You don't need anything sophisticated unless you have a healthy budget or uber R&D skills. BUT you do need to measure your battery capacities.

How will you know much margin you have to start the diesel with any SoC of any Battery design?

What is the consequence of failure?

How will you connect the two batteries with a known CCA rating but unknown battery health and SoC? What is the max surge current expected if one battery is charged 100%SoC and other one dead at 0% SoC?!?

Since batteries have a low ESR like that of the starter DCR you can expect similar surge currents on connecting them with different SoC voltages.

CA and CCA ratings are done at 7.5V while Ah ratings are done at a 20 h rate. ESR of battery rises sharply as battery drops below 10%SoC thus voltage during "cold start" drops more with low ; SoC, battery health, age, temperature , dry cells and low s.g.

An inexpensive s.g. tester for cell acid is advised too for testing mismatch % in each cell as a battery health and SoC indicator. New is <0.1% matched , while Dead , shorted , or sulphated can rise to >10% mismatch.

There are many solutions to each problem using dual diodes, starter solenoids, smaller transfer relays to bypass the active solenoid so they can be shutoff and only used to connect and disconnect the batteries.

You need a few tools, specs and skill to do this right; plus an emergency solar panel or generator source like a motorcycle and current limiter.

A cheap DVM may be powered by the car battery with a 9V LDO to monitor both batteries.

You need to estimate Ah SoC using a Voc chart after a short term load or long wait and you can test each battery for Voc vs SoC, normally 12.5 to 11.5 for 100% to 1% SoC. Then measure battery Ah and voltage during battery drain over a 4 to 8h period and expect 10 more for a 40 to 80hr period.

THEN plot this Ah consumed vs V and Voc for each battery.

motor start at various levels from 10% for starter reliability then charge it by adding 10% of actual Ah capacity (not just rated)

You can simply use a DMM and keep both batteries in tandem and use rear access for camping DC outlets, with jumper bridge cables or smaller gauge wire based on a safety breaker rating that you add-on. Then you test and decide how much margin you need between charging.
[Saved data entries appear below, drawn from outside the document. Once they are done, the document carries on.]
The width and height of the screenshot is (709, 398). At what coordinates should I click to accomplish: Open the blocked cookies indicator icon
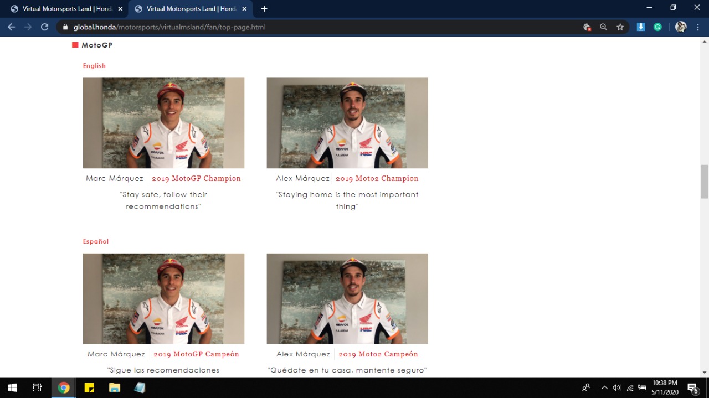coord(587,27)
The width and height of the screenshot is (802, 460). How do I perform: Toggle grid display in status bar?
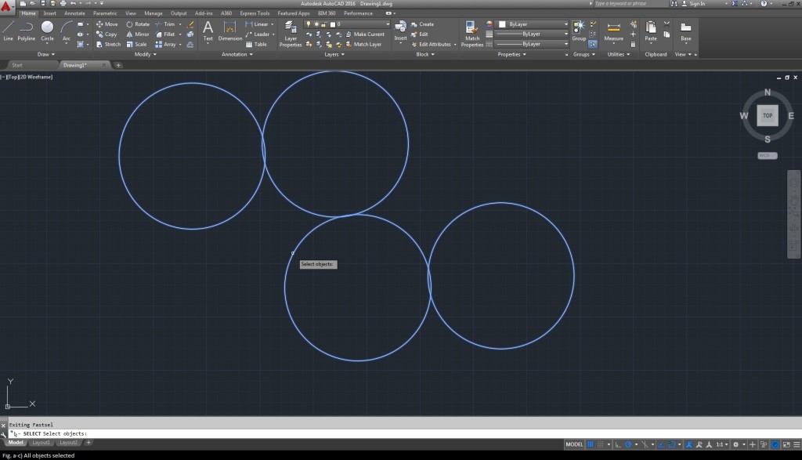tap(592, 444)
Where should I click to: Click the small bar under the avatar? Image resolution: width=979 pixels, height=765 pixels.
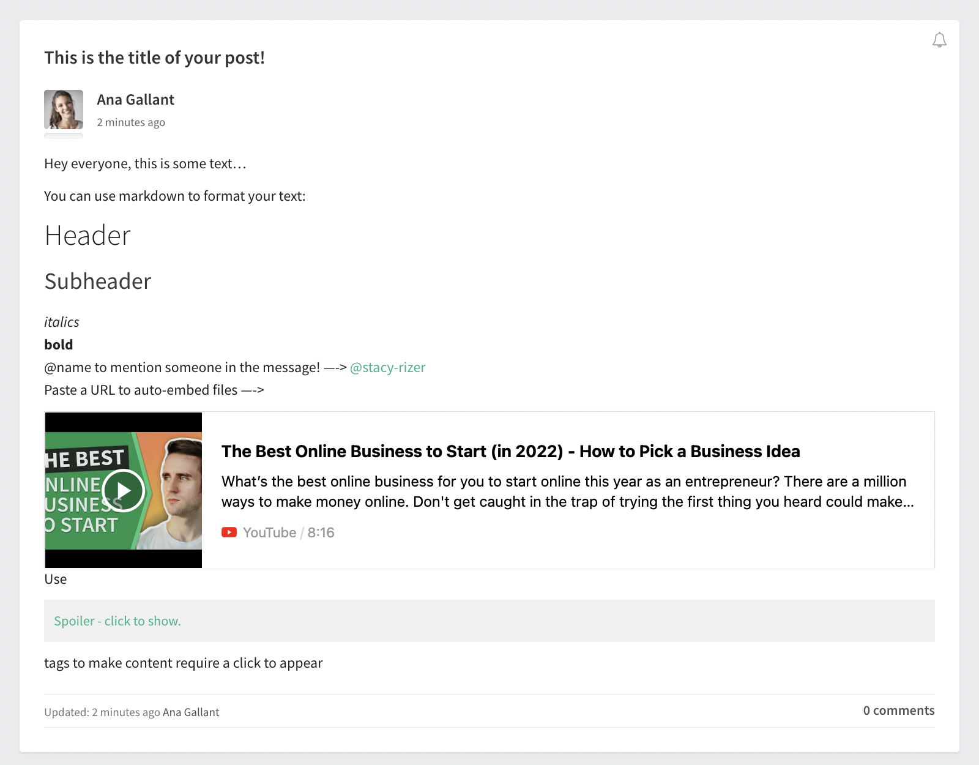(x=64, y=136)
50% SoC is near 12.0V as a rule of thumb but you battery health may affect this due to a weak cell.

20% SoC may be a safe lower limit depending on your rig.

A small Solar Panel may be a safety net.

A typical van battery "might " be around 50 Ah or more when new.
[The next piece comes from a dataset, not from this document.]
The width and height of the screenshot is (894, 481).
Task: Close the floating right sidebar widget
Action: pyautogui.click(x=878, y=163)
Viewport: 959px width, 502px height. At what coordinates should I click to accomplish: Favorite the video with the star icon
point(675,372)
Keep in mind Relays are rated for much lower loads in DC than AC but Automotive Relays are cheap and will conduct higher current if not switching it.

Starter solenoids may be used to connect batteries momentarily then bypassed with a lower Amp rating Relay or suitable switch.

Automation is the easy part, but testing and design specs are the hard and necessary part for reliability.

Answer 4

I've seen these switches in motor boats where you want to use one battery to run a trolling motor (say) and keep the other for starting. Search for marine battery selector switch.